Me (Flour), 2009, from   Color Falls Down

Me (Flour), 2009, from Color Falls Down

I work in the chaos of my house. My husband, who is also an artist, is extremely supportive of my creative practice. I also have two kids, one 10 year old boy and a super gregarious 5 year old daughter; I am constantly being interrupted. Recently my 5 year old daughter asked me if she could have flour (one of the materials I use to embed patterns in my work) so that she could play with it like I do.

I also have come to a realization that I am a rather poor juggler when it comes to juggling my various roles- artist, academic, parent and spouse. I also am extremely focused and therefore can cater to just a role at a time. Which means something always suffers.

JTD:  Tell me about your newest project, On White, which is an “exploration of the physicality/materiality of snow; the forms it takes, the way it responds to light.”  How did this project begin and what are the ideas and questions that inform it? 

PK:  This series has obvious connections as well as discontinuities with my other bodies of work. There is less of an emphasis on my family photographs, which often don’t even appear in these pieces. But the sense of play continues in this series, through the creative appropriation of the material of the snow itself, that is exactly parallel with my use of flour, rice, patterns, etc. in my other work. The snow fills in gaps obscuring and revealing information by the occurrences of the process of play.

Shapes, 2014, from  On White

Shapes, 2014, from On White

JTD:  As you know, the Strange Fire Collective was formed specifically to highlight artists of color, female artists, and LGBTQ artists.  What challenges have you faced as a woman of color making work about your culture and your family?

PK:  My experience as a minority and a woman in America is a little atypical, as I did not grow up here and the issues are dominated by the overarching topic of immigration. My creative work has been informed by my own emigration and thus has always grappled with the challenges of cross-cultural understanding. One of the challenges about making work that deals with cultural identity viewed through the personal lens is finding appropriate venues for the work. I am constantly given a run around in terms of where to show the work. I get the sense that gallerists and museum professionals see the work and think “this is good, but it requires some educational outreach for the audience.” In fact my work is frequently curated into non-profit educational gallery spaces precisely because of its potential to start a dialogue about cultural differences and universal similarities. These experiences are always great but I don’t know if that gives the work its full due as artwork.

JTD:  Where do you find inspiration?  What other artists are you interested in?

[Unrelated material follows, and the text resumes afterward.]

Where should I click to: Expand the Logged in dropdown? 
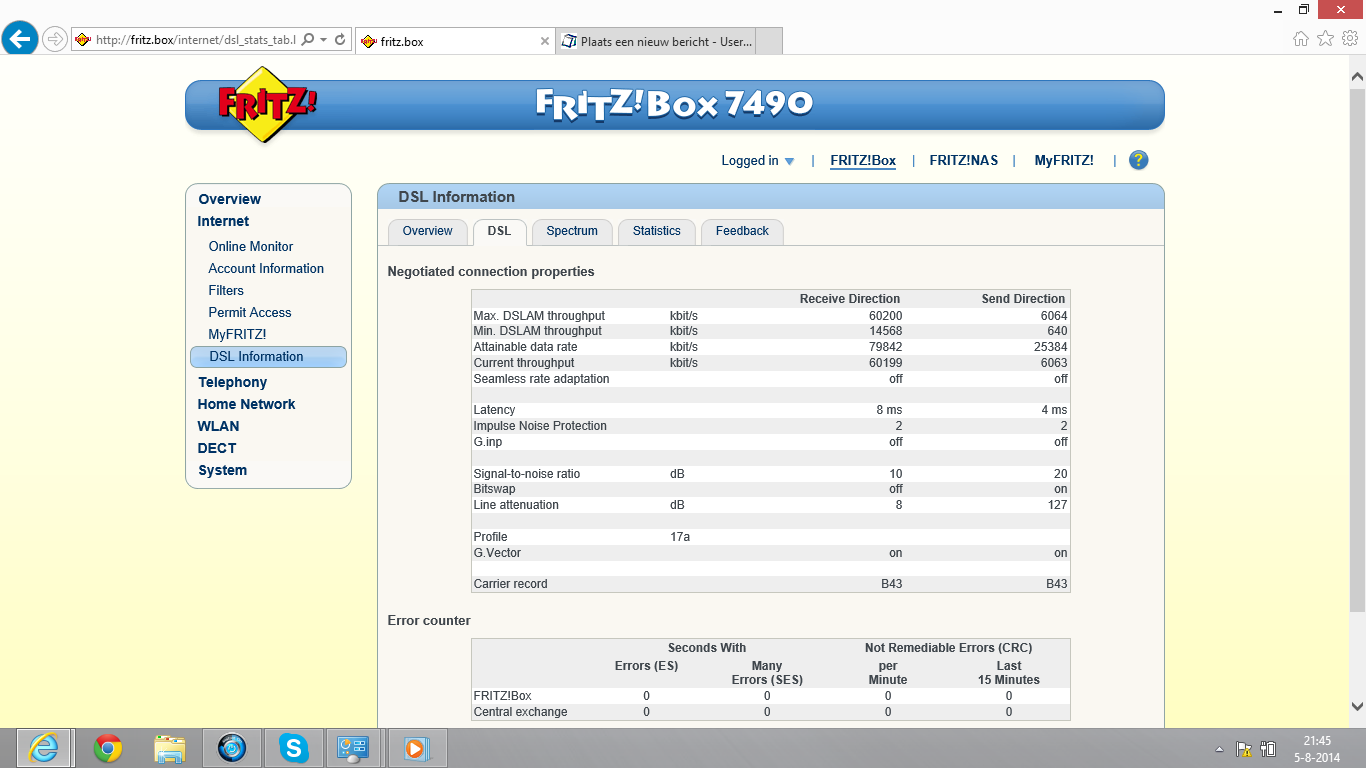click(758, 161)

PK:  I find a lot of inspiration in old photographs, patterns, and simple materials – as well as the crazy experiments my children are always conducting. Often, one of them will create some playful juxtaposition that is a perfect response to the materials around the house that are a big part of my own vocabulary – and I will just appropriate some of that fun stuff into my own work.

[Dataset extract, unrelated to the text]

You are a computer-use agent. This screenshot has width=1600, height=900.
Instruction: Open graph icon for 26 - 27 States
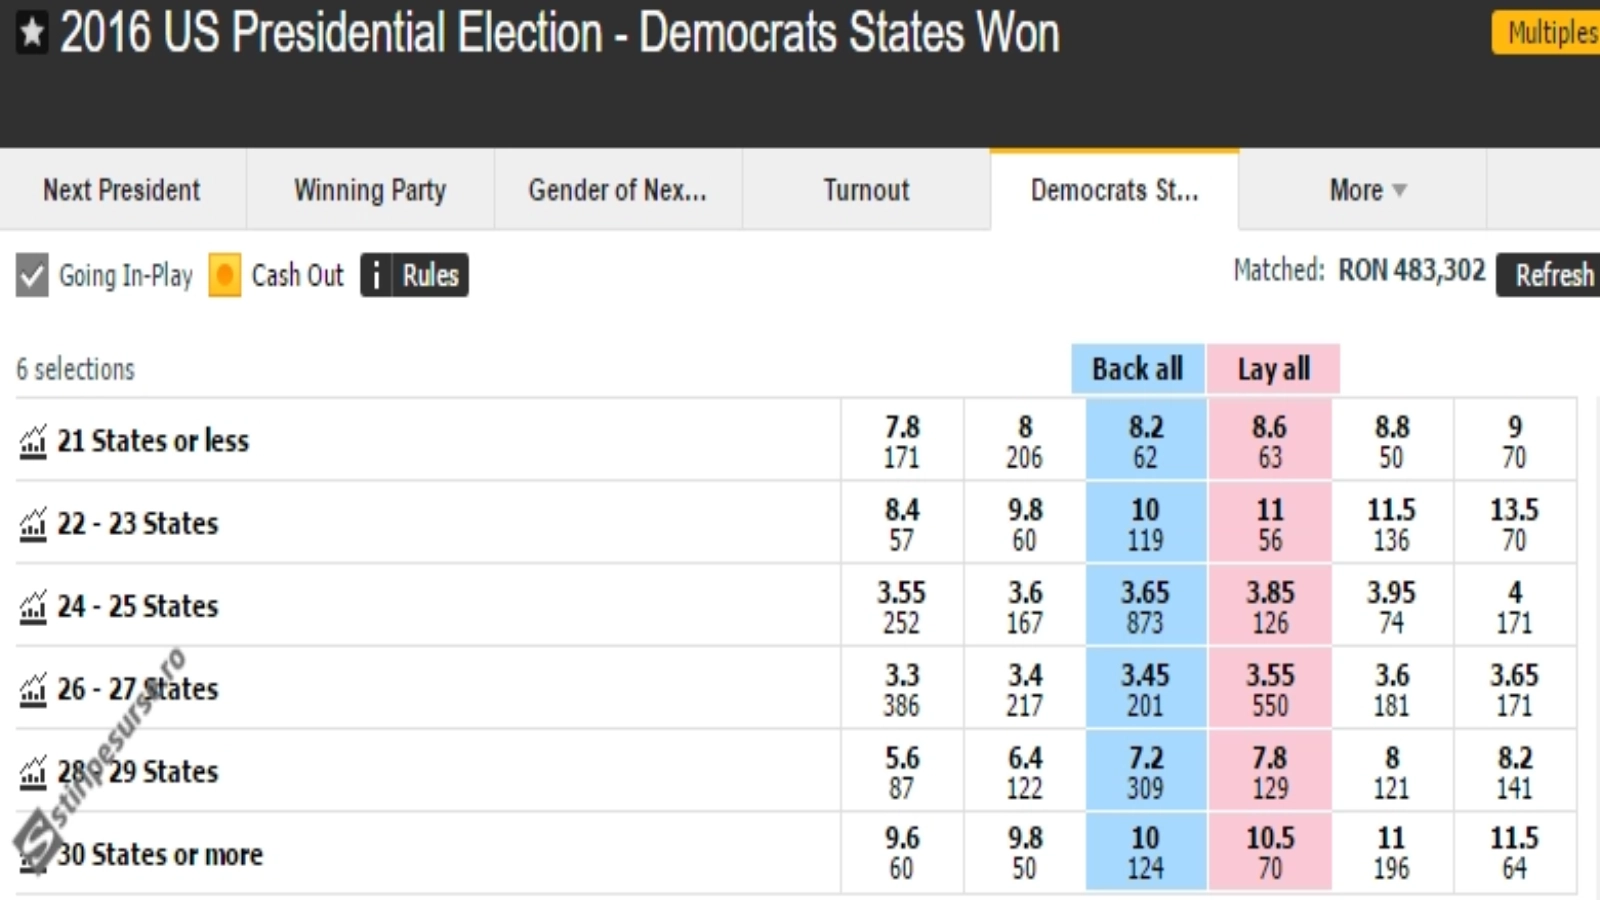33,689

As I mentioned earlier we live in a small rural mid-western town. Art is therefore mostly accessed through the internet. When we travel, which we do often thanks to our academic life, we always visit galleries and museums. Some of the artists whose work I find fascinating in no particular order are: Carolle Benitah, Birthe Piontek, Jessica Hines, Susan Worsham, Viviane Sassen, Larry Sultan, Mona Kuhn, John Stezaker, Abigail Reynolds, Olivia Parker, Mona Hatoum, Rachel Whiteread, Cy Twombly, Agnes Martin, Hellen Van Meene, Letha Wilson.

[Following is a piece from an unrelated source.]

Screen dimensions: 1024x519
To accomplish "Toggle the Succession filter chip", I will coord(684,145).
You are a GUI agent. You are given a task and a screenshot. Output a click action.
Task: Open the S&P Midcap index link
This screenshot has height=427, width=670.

JTD:  What’s next for you as an artist?  What kind of projects are on the horizon?

PK:  I am very excited to start my year-long sabbatical leave in August.  The purpose of my sabbatical project is to expand my creative practice and professional expertise, addressing the aesthetic quality and archival viability of my photographic prints, while expanding the photographic curriculum at Truman State University. I am looking forward to making work, uninterrupted.

Some tangible projects on the horizon are an upcoming two person show at the Filter Photo Space in Chicago, IL and two group shows at the Griffin Photography Museum in Winchester, MA.